Information:
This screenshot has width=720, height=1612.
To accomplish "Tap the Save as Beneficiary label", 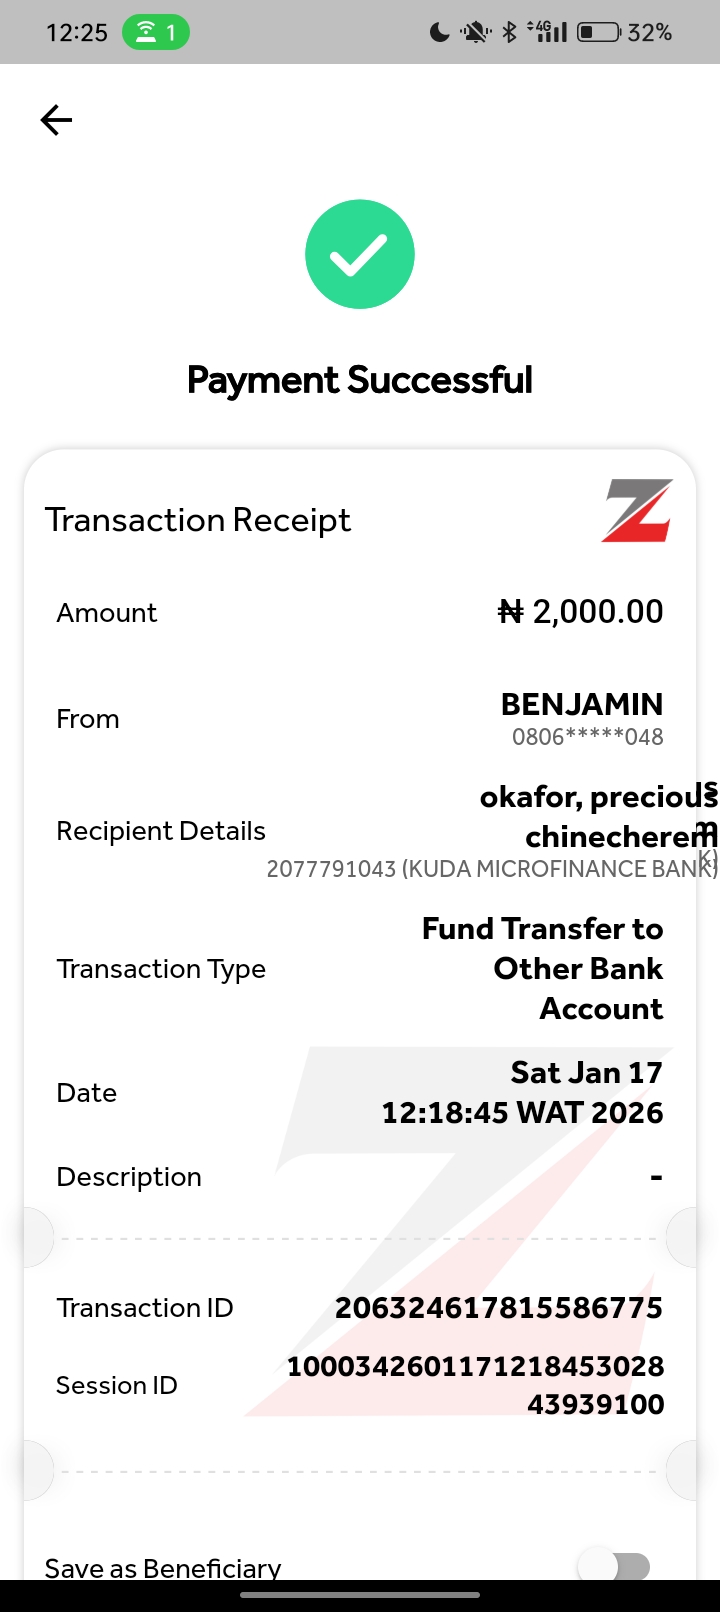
* * *
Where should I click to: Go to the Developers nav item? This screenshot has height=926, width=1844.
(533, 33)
--
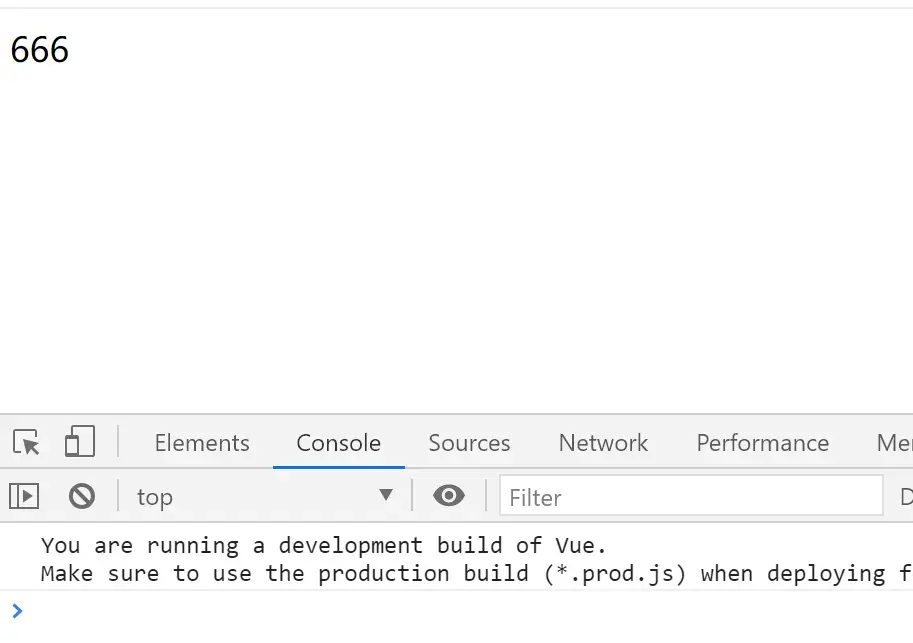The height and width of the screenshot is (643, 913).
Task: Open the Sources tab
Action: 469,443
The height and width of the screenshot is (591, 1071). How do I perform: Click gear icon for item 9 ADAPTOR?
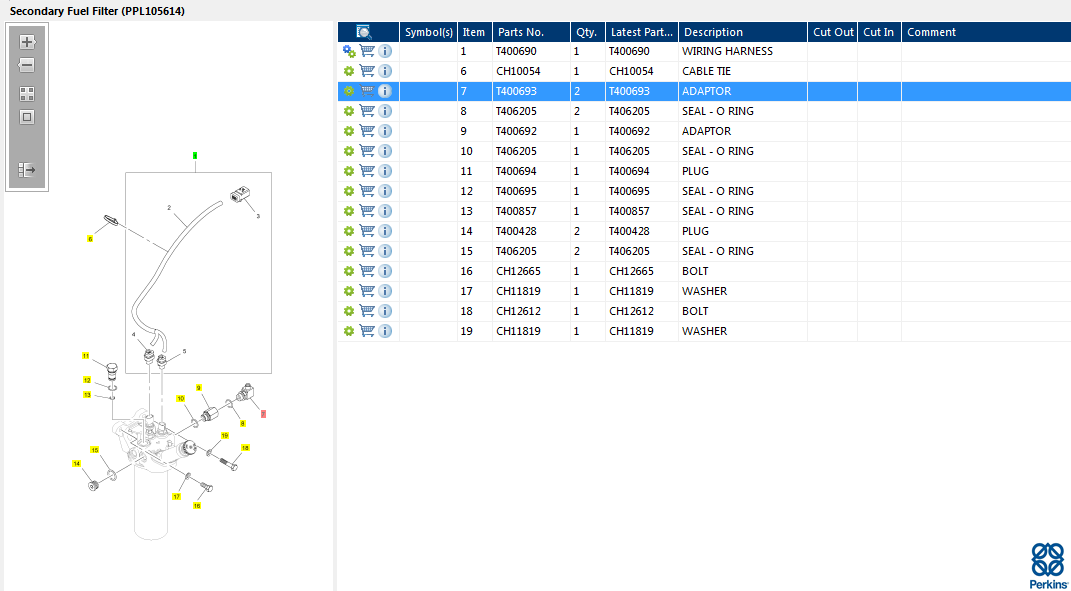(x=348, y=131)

Task instructions: Out of the records above, set down only the lines from the one that contains "This screenshot has width=720, height=1612." through the one that contains "the Save as", unchanged and without the pictures.

Written answer:
This screenshot has width=720, height=1612.
To accomplish "Tap the Save as Beneficiary label", 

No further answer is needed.